[Supplied records]:

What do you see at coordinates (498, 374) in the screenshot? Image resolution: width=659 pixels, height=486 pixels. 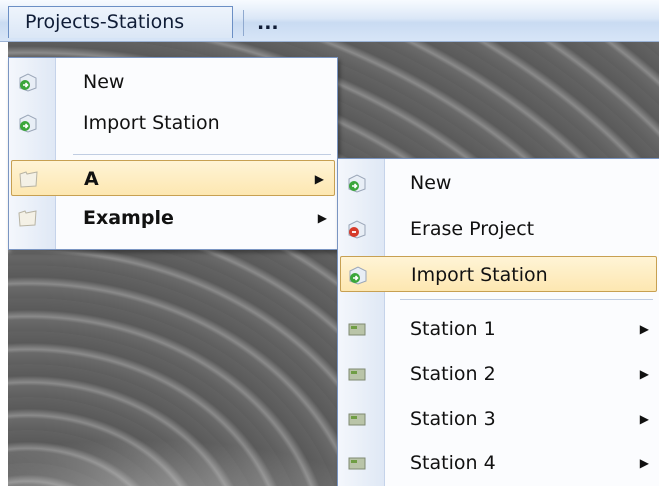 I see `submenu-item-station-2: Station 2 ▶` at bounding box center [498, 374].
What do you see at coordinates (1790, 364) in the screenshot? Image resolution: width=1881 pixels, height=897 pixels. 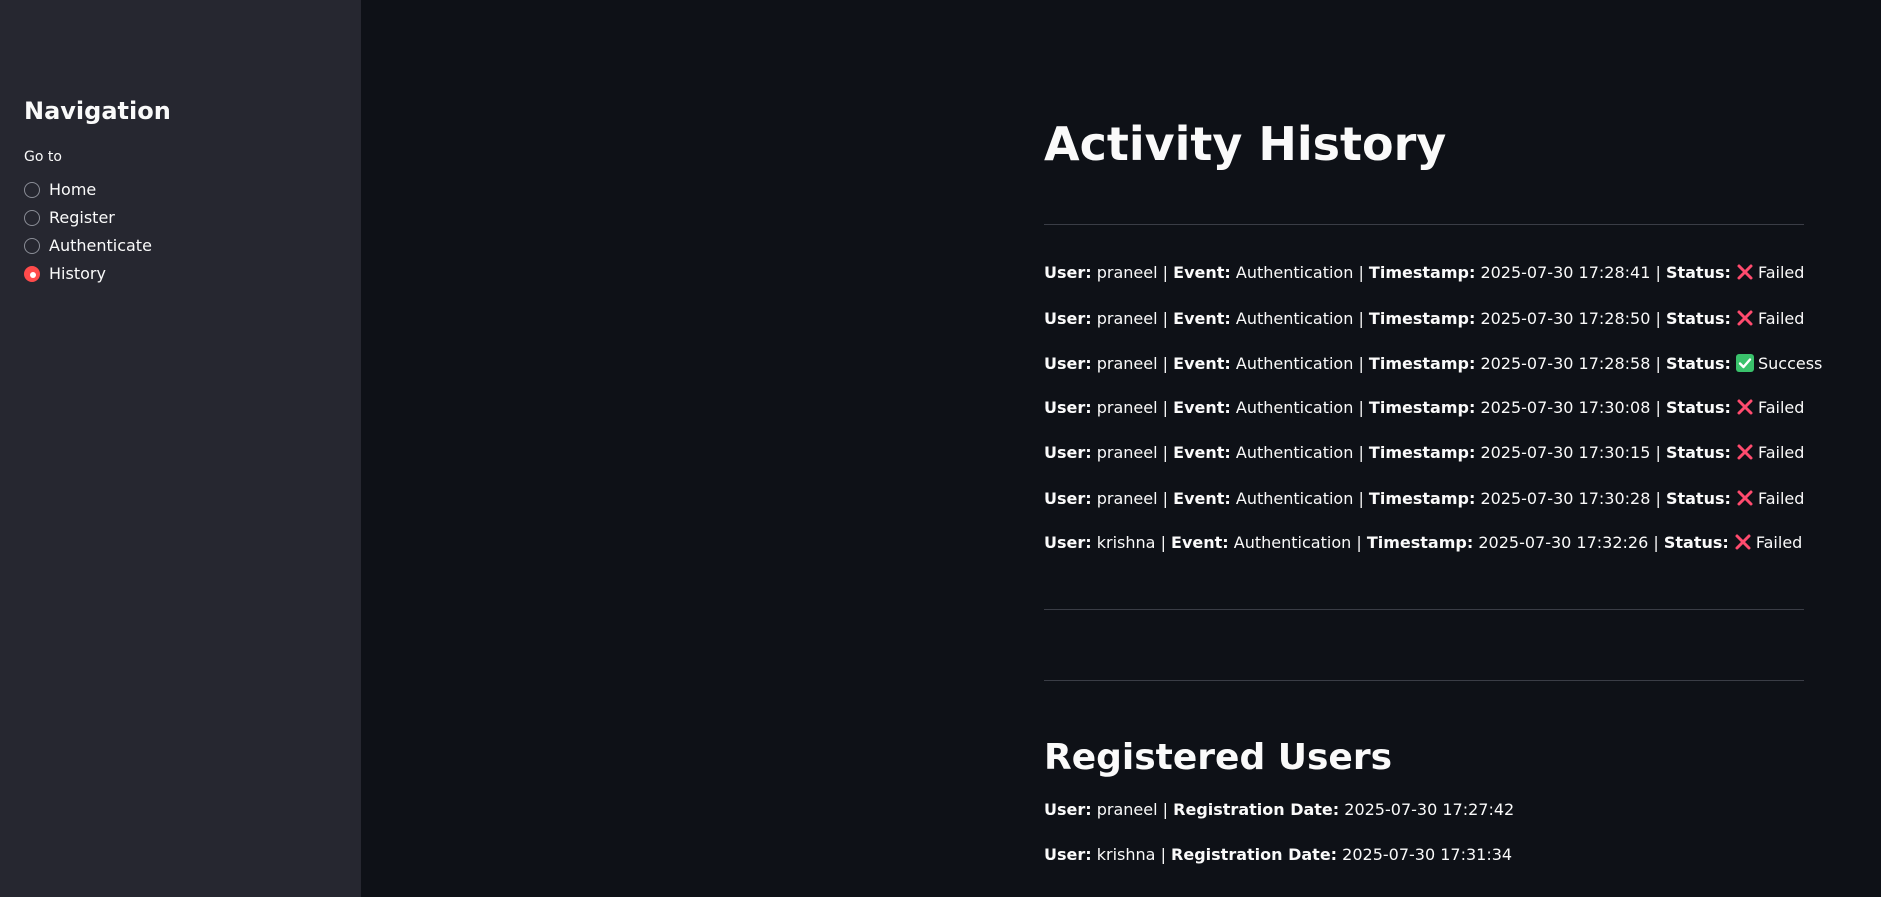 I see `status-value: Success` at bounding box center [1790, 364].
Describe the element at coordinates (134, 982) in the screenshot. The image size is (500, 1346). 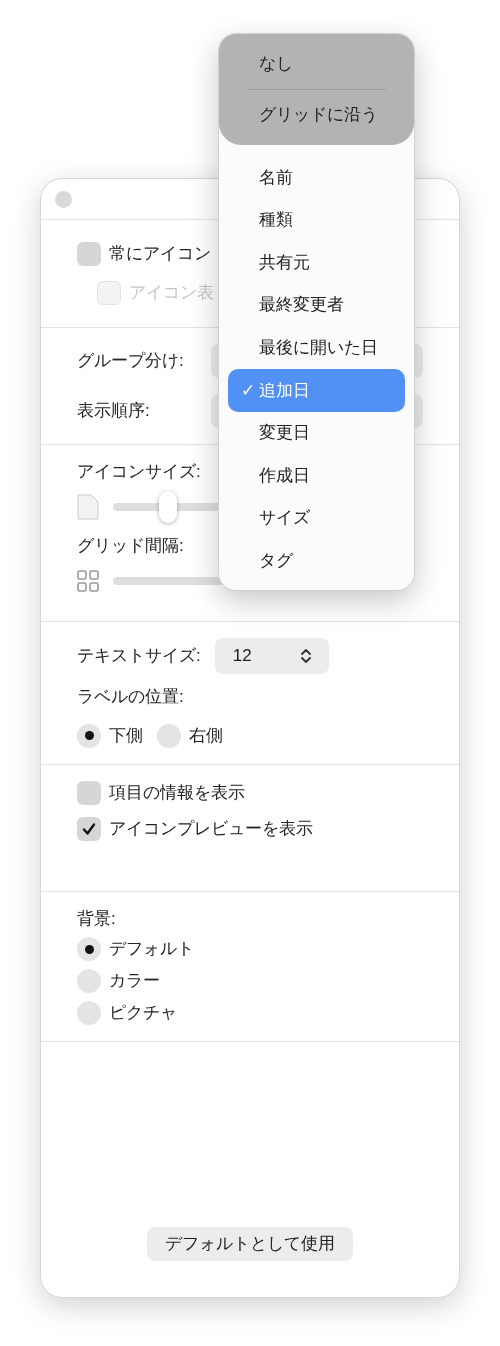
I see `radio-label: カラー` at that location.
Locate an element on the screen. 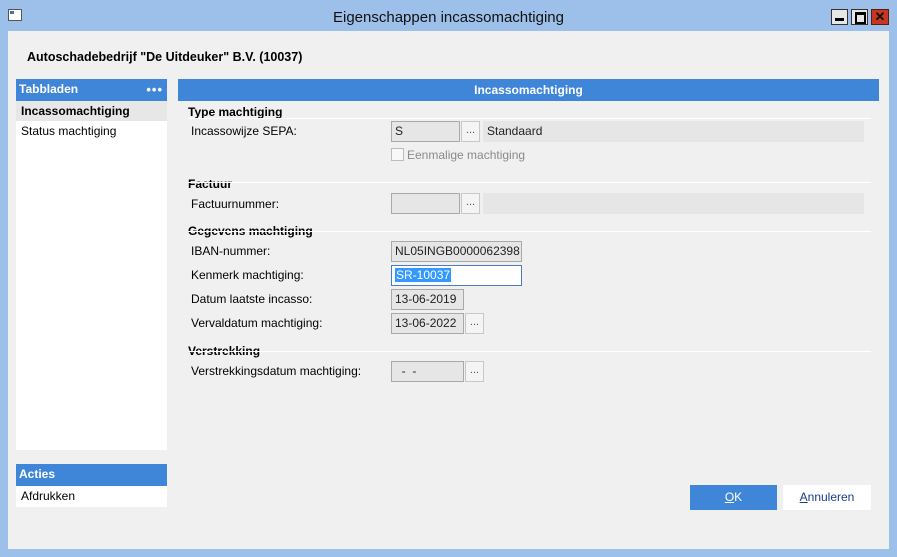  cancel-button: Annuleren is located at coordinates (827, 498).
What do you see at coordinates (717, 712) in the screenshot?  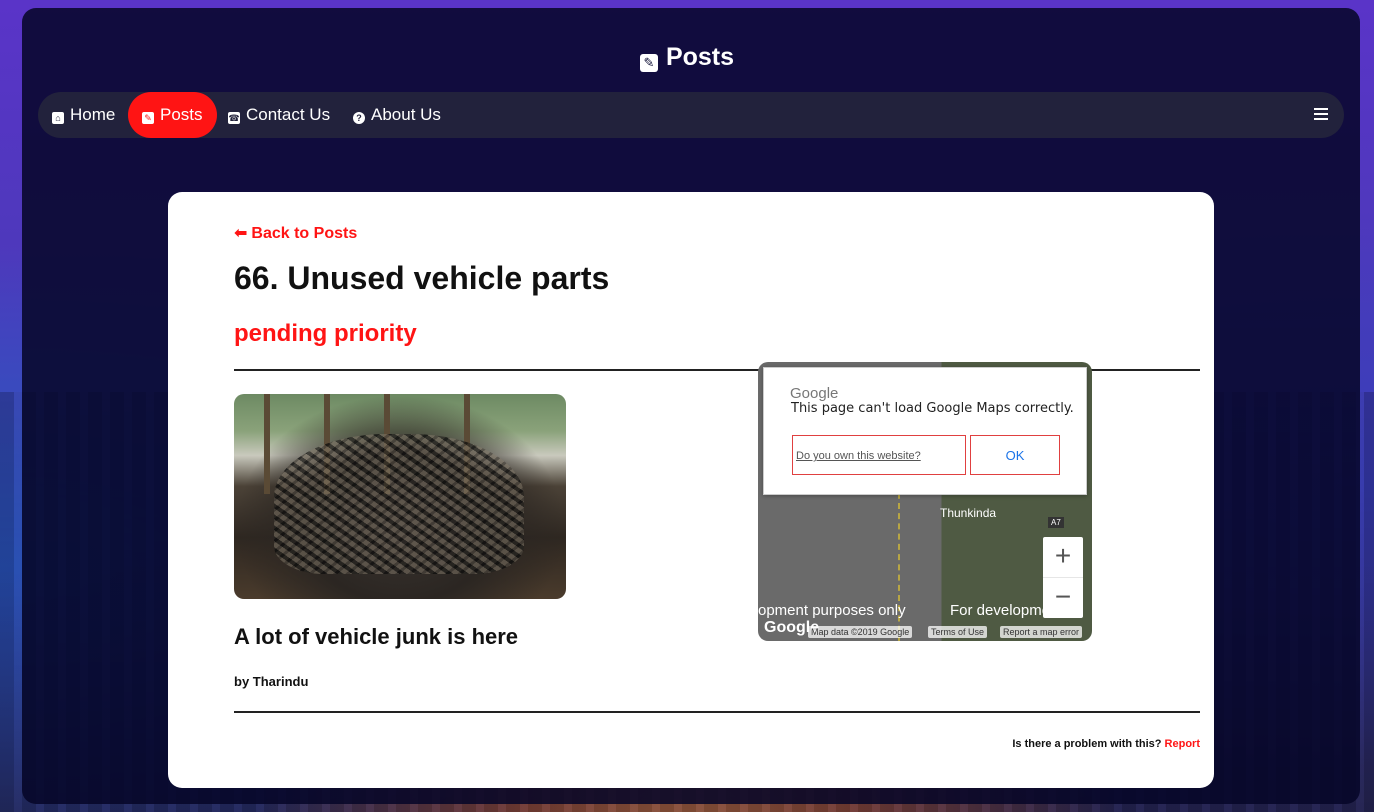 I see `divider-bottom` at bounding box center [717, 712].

---

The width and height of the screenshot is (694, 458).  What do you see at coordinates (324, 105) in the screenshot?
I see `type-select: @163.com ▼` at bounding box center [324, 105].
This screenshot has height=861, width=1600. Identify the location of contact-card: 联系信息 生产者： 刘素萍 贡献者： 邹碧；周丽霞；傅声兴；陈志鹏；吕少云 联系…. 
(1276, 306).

[What to produce]: Find every line of the items that contains the word "location", matching case exactly, and copy each of those lines.

[Written answer]:
I see `radio-label: カラー` at that location.
This screenshot has height=861, width=1600. Identify the location of contact-card: 联系信息 生产者： 刘素萍 贡献者： 邹碧；周丽霞；傅声兴；陈志鹏；吕少云 联系…. 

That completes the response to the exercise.